Synthesis and adjustment of aromatic sulfonate (A-1) A 1 L separable flask equipped with a reflux tube was charged with 71.94 g (0.43 mol) of isophthalic acid and 190.4 g of fuming sulfuric acid while stirring. An internal temperature of 200 to 250 ° C. was heated to obtain a sulfonated product. Separately, 89.0 g of ion-exchanged water was added to a 1 L separable flask equipped with a cooling tube and heated to 60 to 90 ° C., and the sulfonated product was added dropwise. Was removed to give 5-sulfoisophthalic acid. A 1 L separable flask equipped with a reflux tube was charged with the obtained 5-sulfoisophthalic acid and 62.0 g of methanol, and reacted under reflux of methanol with stirring. After the reaction, the internal temperature was cooled to 50 ° C. or lower, and 112.2 g of a 20% aqueous potassium hydroxide solution was added to neutralize the pH to 6.5. The obtained neutralized product was charged into a 3 L separable flask equipped with a condenser, and 1930.0 g of ion-exchanged water was added, followed by heating with stirring to distill off methanol. After the methanol was distilled off, the internal temperature was gradually cooled to 30 ° C. to cause precipitation. As a result, a solid slurry containing 5-sulfoisophthalic acid dimethyl potassium salt was obtained. Solid content was separated by filtration from this slurry, and 100 g of ion-exchanged water was added and washed with water. The solid content washed with water was dried with a hot air dryer at 105 to 120 ° C. to obtain 121.6 g of a white powder. Finally, the obtained white powder was pulverized using a jet mill (trade name: Single Track Jet Mill STJ-200, manufactured by Seishin Enterprise Co., Ltd.) under a pulverization pressure of 0.7 MPa, and an aromatic sulfonate ( A-1) was obtained. As a result of analyzing this aromatic sulfonate (A-1) using liquid chromatography, it contained 280 ppm of potassium hydroxide as an impurity.

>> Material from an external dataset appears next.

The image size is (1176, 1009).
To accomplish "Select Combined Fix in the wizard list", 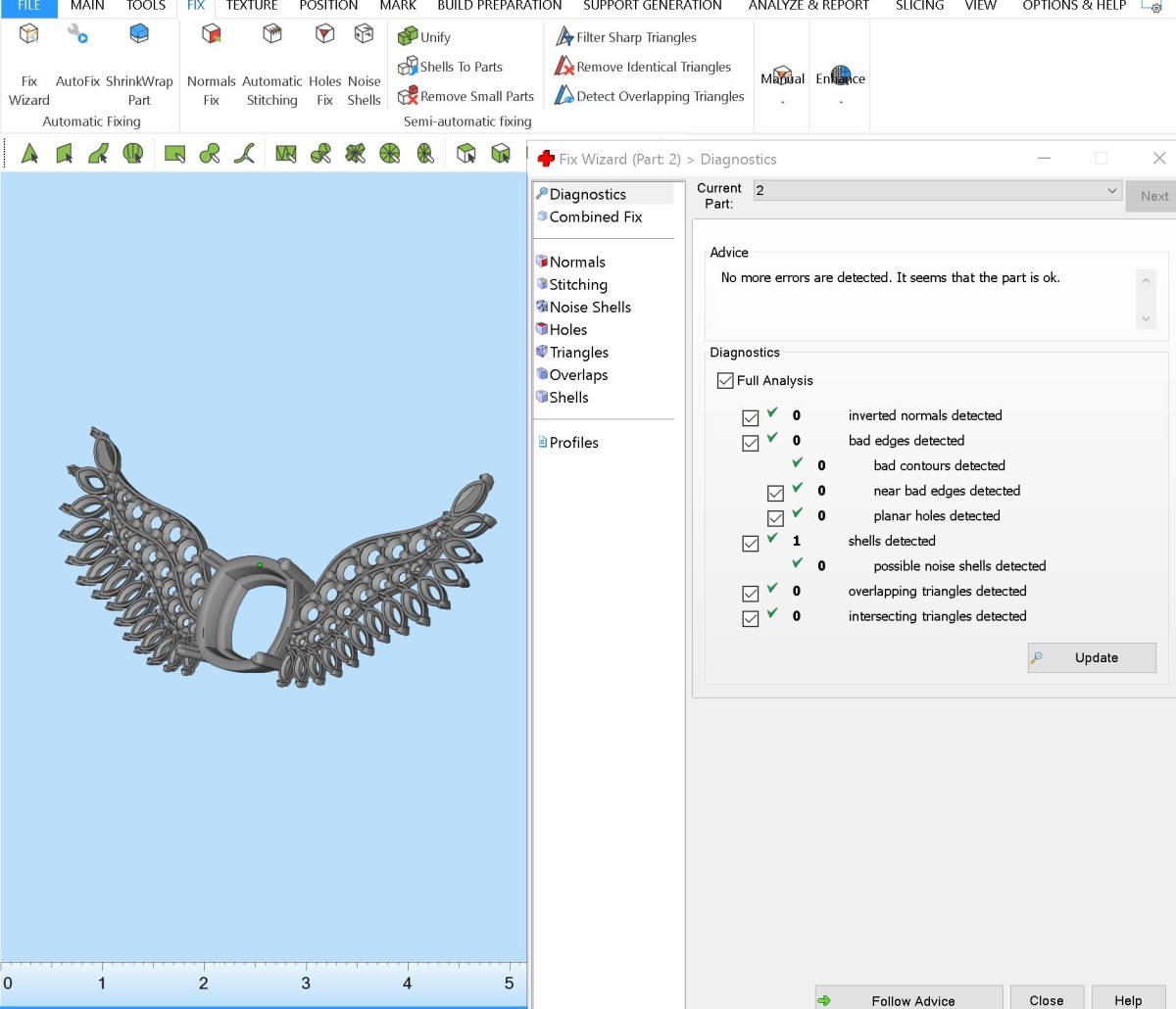I will point(595,216).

Synthesis and adjustment of aromatic sulfonate (A-2) In a 2 L separable flask equipped with a reflux tube, 100.0 g (0.34 mol) of 5-sulfoisophthalic acid dimethyl sodium salt and ion-exchanged water 900. Charge 0 g and warm to 70-90 ° C. with stirring. After confirming that dimethylsodium 5-sulfoisophthalate is dissolved, add 41.7 g (0.17 mol) of barium chloride dihydrate. After stirring for 3 hours, a solid slurry containing dimethylbarium 5-sulfoisophthalate was obtained. After rapidly cooling to an internal temperature of 30 ° C. or lower, the solid content was separated from the slurry, and washed with 100 g of ion-exchanged water. The solid content washed with water was dried with a hot air dryer at 105 to 120 ° C. for 4 hours to obtain 101.8 g of a white powder. Finally, the obtained white powder was pulverized using a jet mill (trade name: single track jet mill STJ-200, manufactured by Seishin Enterprise Co., Ltd.) under a pulverization pressure of 0.7 Mpa to obtain an aromatic sulfonate. (A-2) was obtained. As a result of atomic absorption analysis and liquid chromatography analysis, this aromatic sulfonate (A-2) contained 0.8% dimethyl sodium 5-sulfoisophthalic acid sodium salt and 400 ppm sodium chloride as impurities. .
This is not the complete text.